Exercise text:
- - - -
David Fuller and Eoin Treacy's Comment of the Day
Category - China

    PBOC $162 Billion Loan Spurs Stealth-Easing Speculation

    This article from Bloomberg may be of interest to subscribers. Here is a section:

    “This is another targeted easing measure,” Chang Jian, chief China economist at Barclays Plc, wrote in a July 30 report. While the loan doesn’t represent “broad loosening,” it has “reduced recent market concerns about a shift in the PBOC’s stance away from easing towards neutral or tightening,” she said.

    Wang Tao, UBS AG’s chief China economist, says the measure is part of trying to “optimize” the implementation of its existing monetary stance, and doesn’t constitute a shift in policy, according to a July 24 report.
- - - -
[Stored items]
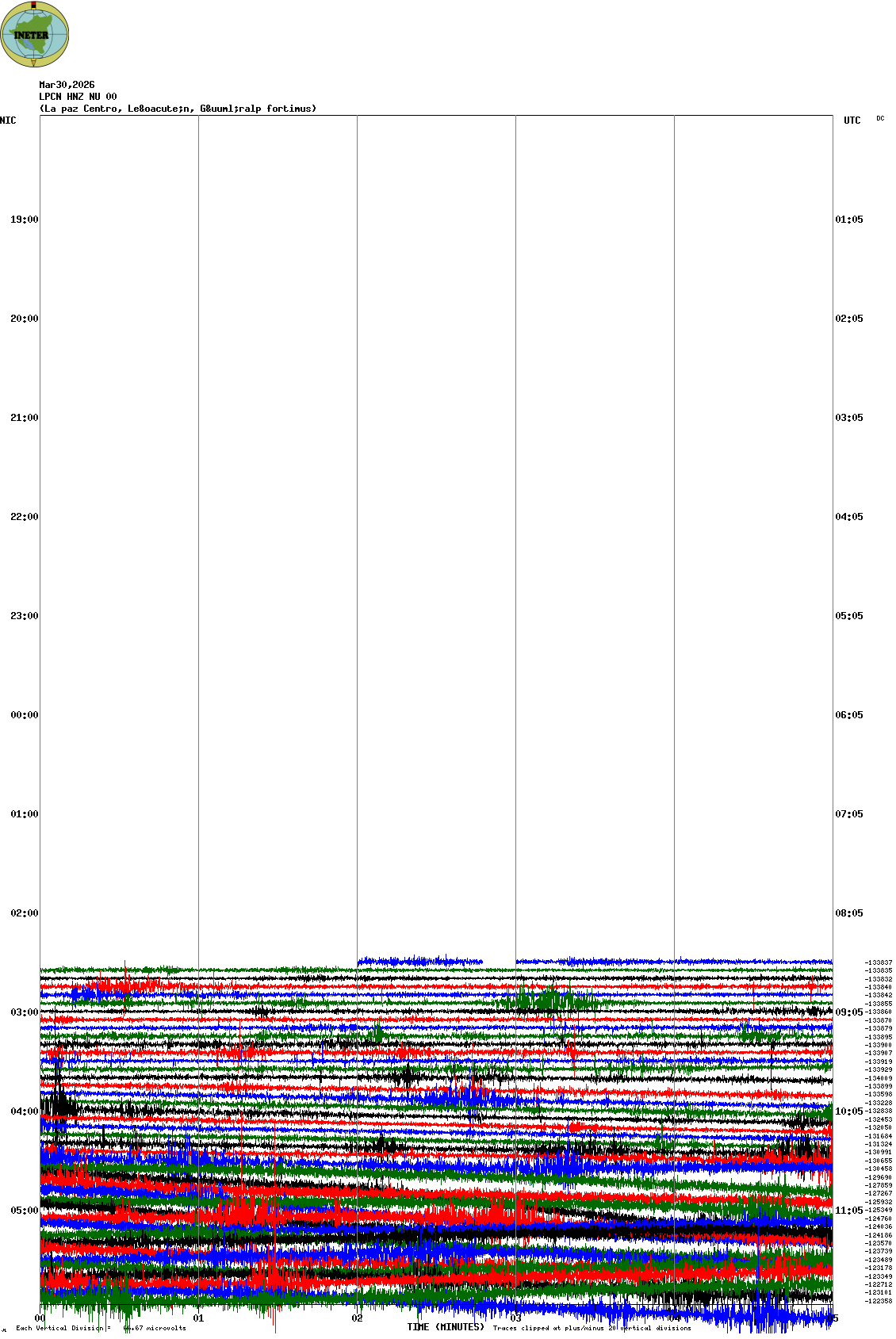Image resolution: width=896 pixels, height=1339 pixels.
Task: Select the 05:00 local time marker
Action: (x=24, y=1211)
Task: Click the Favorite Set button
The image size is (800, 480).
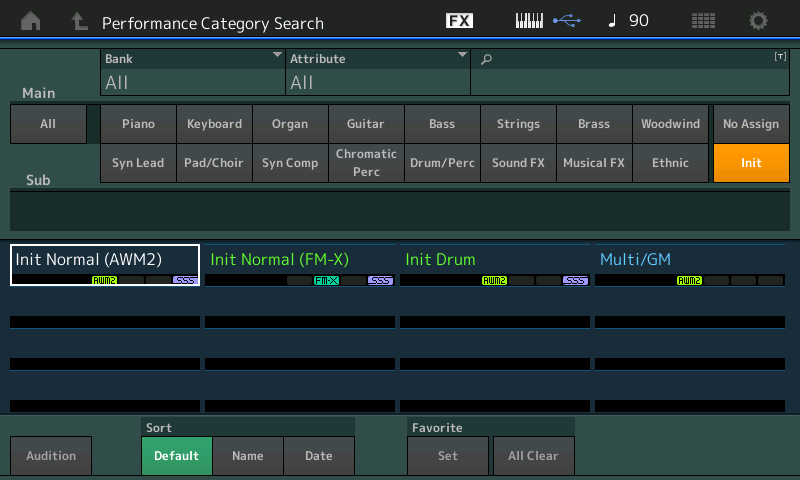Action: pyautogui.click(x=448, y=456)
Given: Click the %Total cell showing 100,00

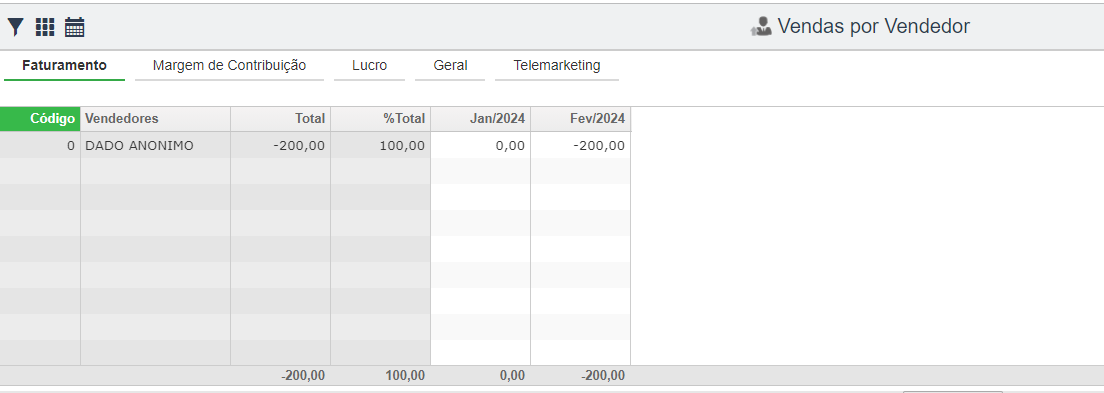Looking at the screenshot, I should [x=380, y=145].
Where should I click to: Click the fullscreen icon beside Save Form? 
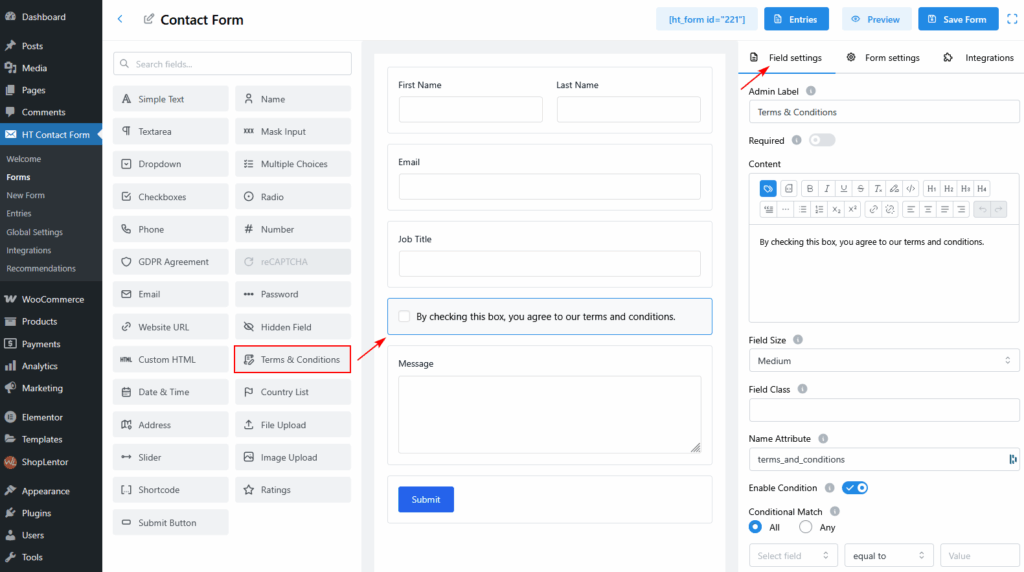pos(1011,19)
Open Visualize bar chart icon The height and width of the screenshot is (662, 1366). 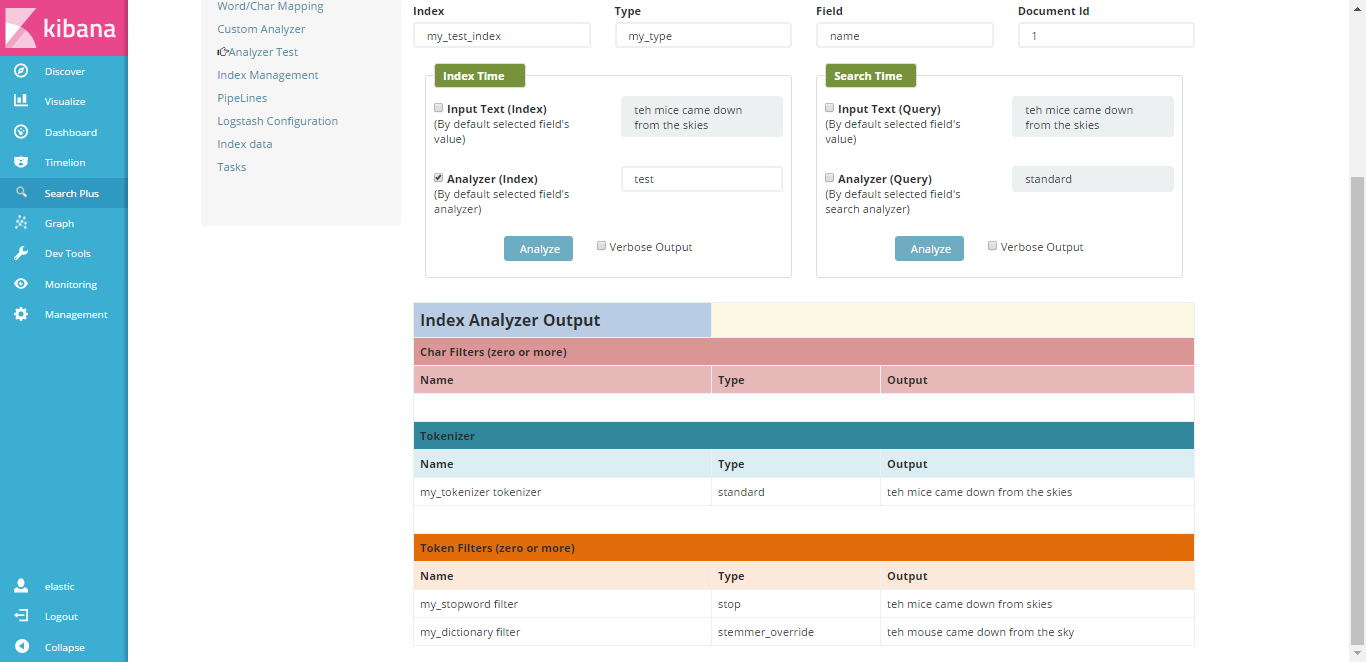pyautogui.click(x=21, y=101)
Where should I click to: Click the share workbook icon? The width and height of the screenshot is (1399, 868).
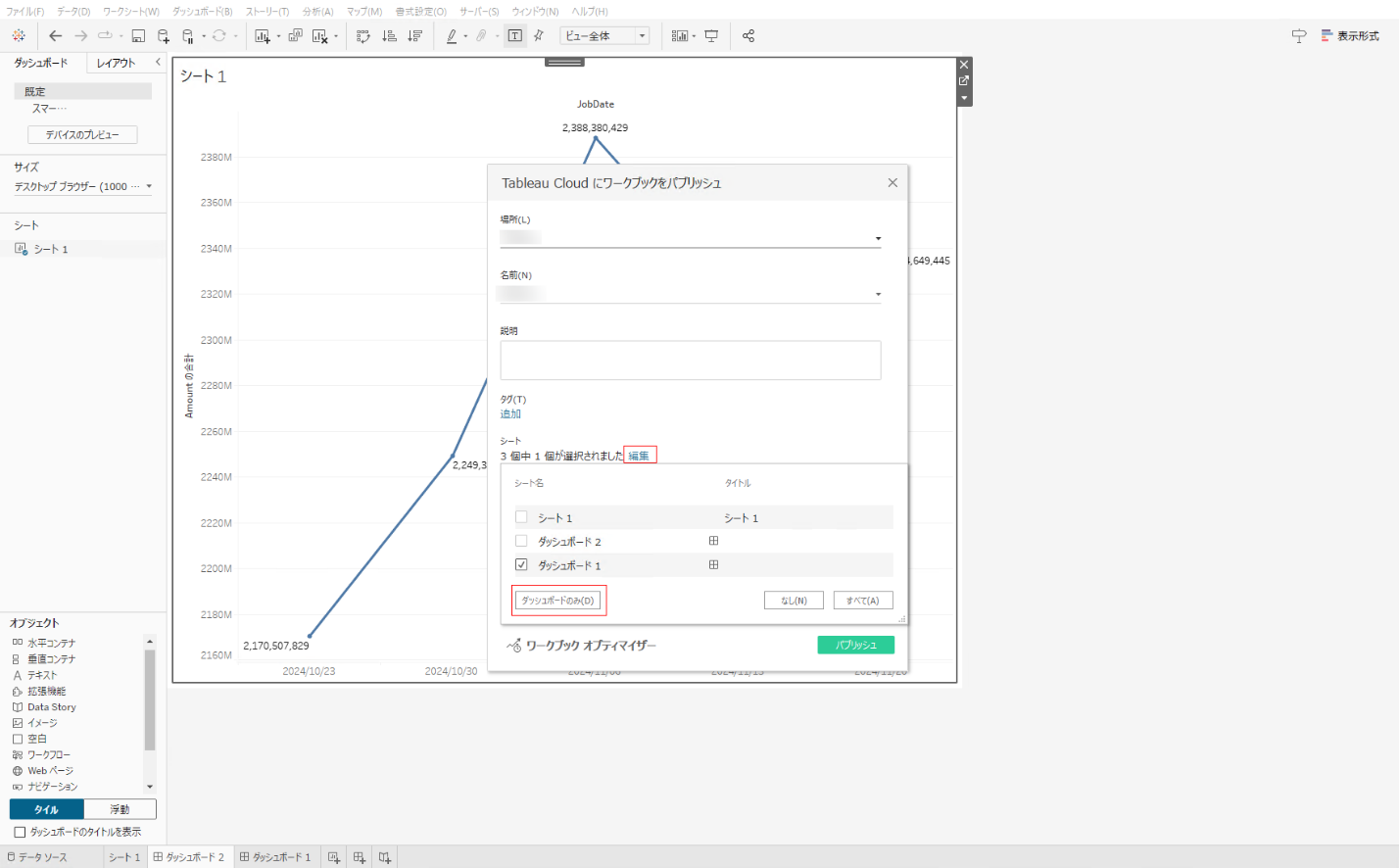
- - - -
Problems to work on:
[a] In the PBOC loan article, who is chief China economist at Barclays Plc?
[b] Write out the part of the PBOC loan article between "David Fuller and" and "July 24 report.", inclusive.

List of solutions:
[a] Chang Jian

[b]
David Fuller and Eoin Treacy's Comment of the Day
Category - China

    PBOC $162 Billion Loan Spurs Stealth-Easing Speculation

    This article from Bloomberg may be of interest to subscribers. Here is a section:

    “This is another targeted easing measure,” Chang Jian, chief China economist at Barclays Plc, wrote in a July 30 report. While the loan doesn’t represent “broad loosening,” it has “reduced recent market concerns about a shift in the PBOC’s stance away from easing towards neutral or tightening,” she said.

    Wang Tao, UBS AG’s chief China economist, says the measure is part of trying to “optimize” the implementation of its existing monetary stance, and doesn’t constitute a shift in policy, according to a July 24 report.